RACs will not conduct inpatient hospital patient status reviews during the restart period

Just in case you didn't get the memo earlier this week, hospitals should take note that the Centers for Medicare & Medicaid Services will soon allow Recovery Auditors (RACs) to restart some reviews.

The message on the CMS website was concise:

Due to the continued delay in awarding new Recovery Auditor contracts, the CMS is initiating contract modifications to the current Recovery Auditor contracts to allow the Recovery Auditors to restart some reviews. Most reviews will be done on an automated basis, but a limited number will be complex reviews of topics selected by CMS.

Work continues on the procurement process for the four Part A / Part B Regions and the national DMEPOS/HH&H Region. The CMS remains hopeful that the new round of Recovery Auditor contracts will be awarded this year.

An email message to Congressional staff from CMS' Lauren Aronson was slightly more specific, indicating that RACs would “conduct a limited number of automated reviews and a small number of complex reviews on certain claims including, but not limited to: spinal fusions, outpatient therapy services, durable medical equipment, prosthetics, orthotics and supplies, and cosmetic procedures.” She also affirmed that RACs would not conduct inpatient hospital patient status reviews during the restart period.

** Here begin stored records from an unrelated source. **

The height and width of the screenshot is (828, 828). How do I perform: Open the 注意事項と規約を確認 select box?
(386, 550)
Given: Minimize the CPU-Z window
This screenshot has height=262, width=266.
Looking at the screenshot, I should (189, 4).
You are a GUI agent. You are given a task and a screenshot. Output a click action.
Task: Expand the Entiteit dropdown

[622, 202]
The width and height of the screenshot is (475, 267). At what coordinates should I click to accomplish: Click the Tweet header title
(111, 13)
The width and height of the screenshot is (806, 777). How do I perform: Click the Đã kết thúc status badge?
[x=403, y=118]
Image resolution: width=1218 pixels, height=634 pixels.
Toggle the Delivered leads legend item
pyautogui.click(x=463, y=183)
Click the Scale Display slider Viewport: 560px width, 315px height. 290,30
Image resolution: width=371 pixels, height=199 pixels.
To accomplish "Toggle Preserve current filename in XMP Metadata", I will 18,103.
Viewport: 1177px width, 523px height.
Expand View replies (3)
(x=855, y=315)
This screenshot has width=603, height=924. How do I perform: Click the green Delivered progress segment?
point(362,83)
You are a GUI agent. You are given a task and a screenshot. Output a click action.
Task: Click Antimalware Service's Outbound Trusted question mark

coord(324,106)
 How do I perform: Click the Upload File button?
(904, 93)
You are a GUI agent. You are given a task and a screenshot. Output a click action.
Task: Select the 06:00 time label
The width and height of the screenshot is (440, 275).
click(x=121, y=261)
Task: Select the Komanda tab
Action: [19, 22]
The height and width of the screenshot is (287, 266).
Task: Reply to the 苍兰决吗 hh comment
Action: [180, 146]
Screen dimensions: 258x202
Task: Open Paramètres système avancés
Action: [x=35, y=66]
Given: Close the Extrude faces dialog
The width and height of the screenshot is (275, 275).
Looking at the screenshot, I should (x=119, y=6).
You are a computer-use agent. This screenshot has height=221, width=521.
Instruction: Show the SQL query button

CMS had announced a “pause” in RAC audits in the spring of this year, in preparation for the procurement of the next round of RAC contracts. June 1 was the last date a Recovery Auditor was permitted to send improper payment files to the MACs for adjustment. The Recovery Auditor "contract modifications," which CMS referenced in their message, will be effective with the next RAC program contract awards, and include:

  • RACs must wait 30 days to allow for a discussion before sending the claim to the MAC for adjustment. Providers will not have to choose between initiating a discussion and an appeal.
  • RACs must confirm receipt of a discussion request within three days.
  • RACs must wait until the second level of appeal is exhausted before they receive their contingency fee.
  • CMS is establishing revised ADR limits that will be diversified across different claim types (e.g., inpatient, outpatient).
  • RACs will be required to adjust the ADR limits in accordance with a provider’s denial rate (providers with low denial rates will have lower ADR limits while providers with high denial rates will have higher ADR limits).